[Target pointing data]
#####

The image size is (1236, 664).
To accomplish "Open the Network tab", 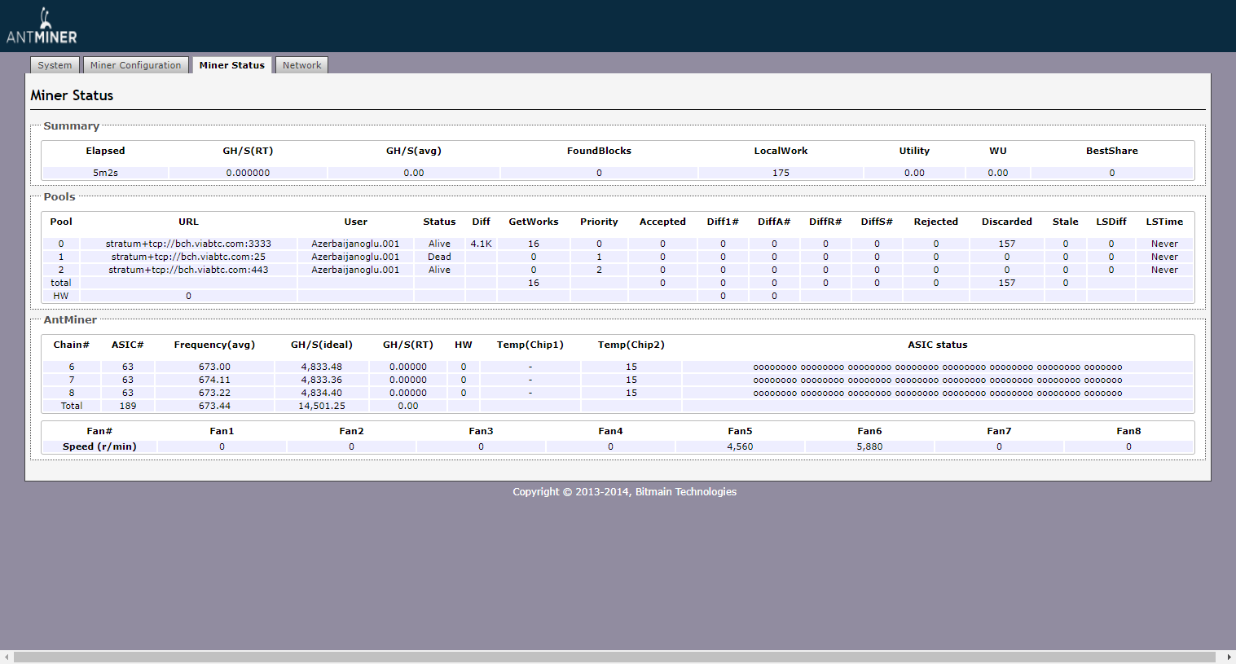I will point(301,65).
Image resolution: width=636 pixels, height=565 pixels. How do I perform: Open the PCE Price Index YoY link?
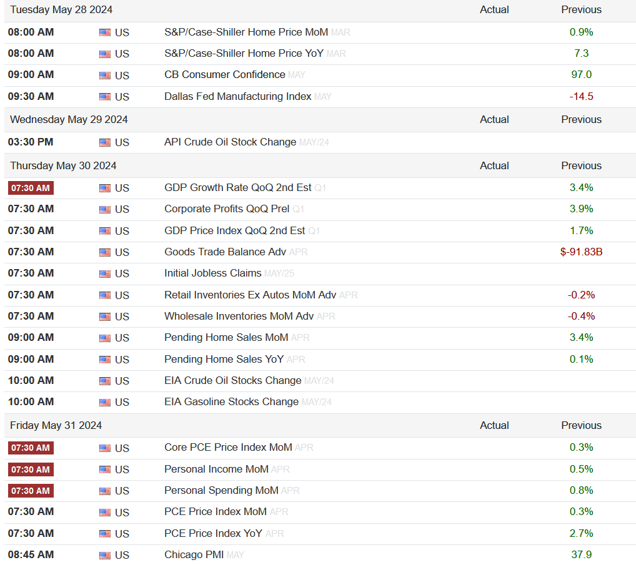pyautogui.click(x=213, y=533)
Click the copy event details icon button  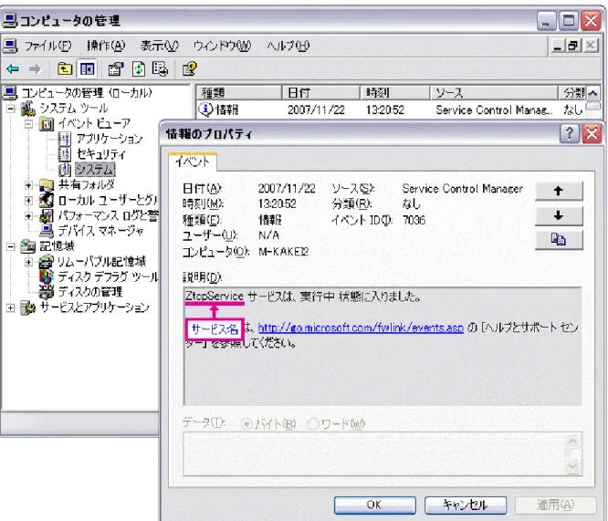point(559,240)
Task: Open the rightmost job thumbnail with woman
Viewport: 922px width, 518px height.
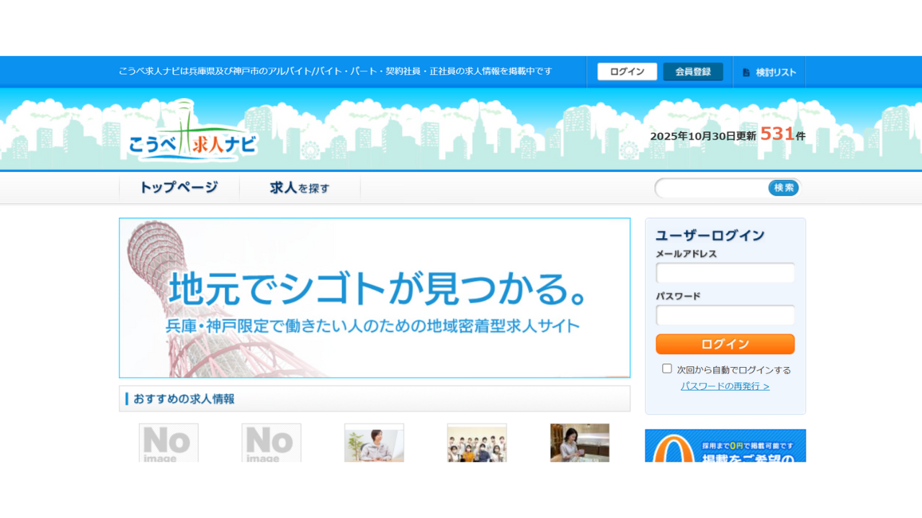Action: (x=580, y=442)

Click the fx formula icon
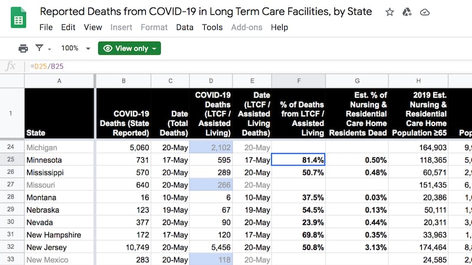(11, 66)
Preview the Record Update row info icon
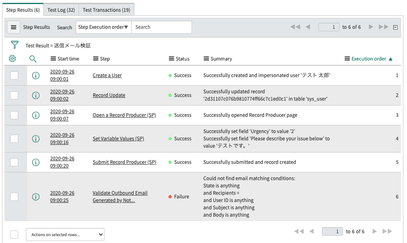This screenshot has width=407, height=243. pos(36,95)
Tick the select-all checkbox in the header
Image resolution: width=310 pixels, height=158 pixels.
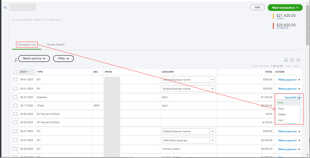tap(16, 72)
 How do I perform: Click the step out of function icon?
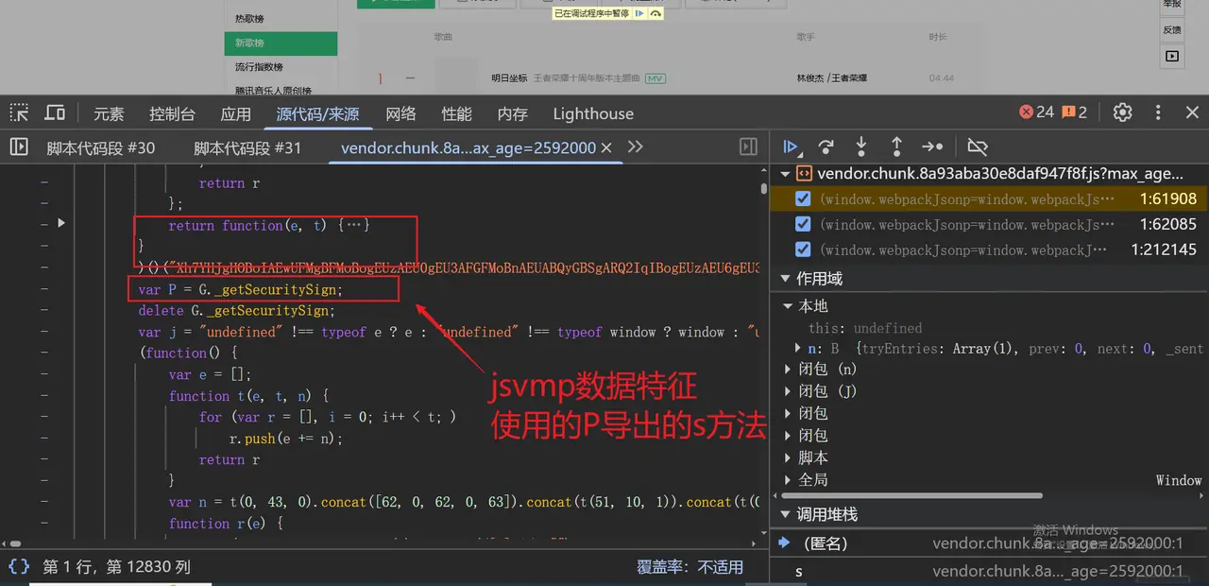[896, 147]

#####

- THE REQUEST -
Could you rewrite the stretch from the line containing "How do I perform: Click" through the end of the lines, swapping "step out of" for "step into" and changing nothing else? Leave the pictures out of your answer.

- WORKED SOLUTION -
 How do I perform: Click the step into function icon?
[896, 147]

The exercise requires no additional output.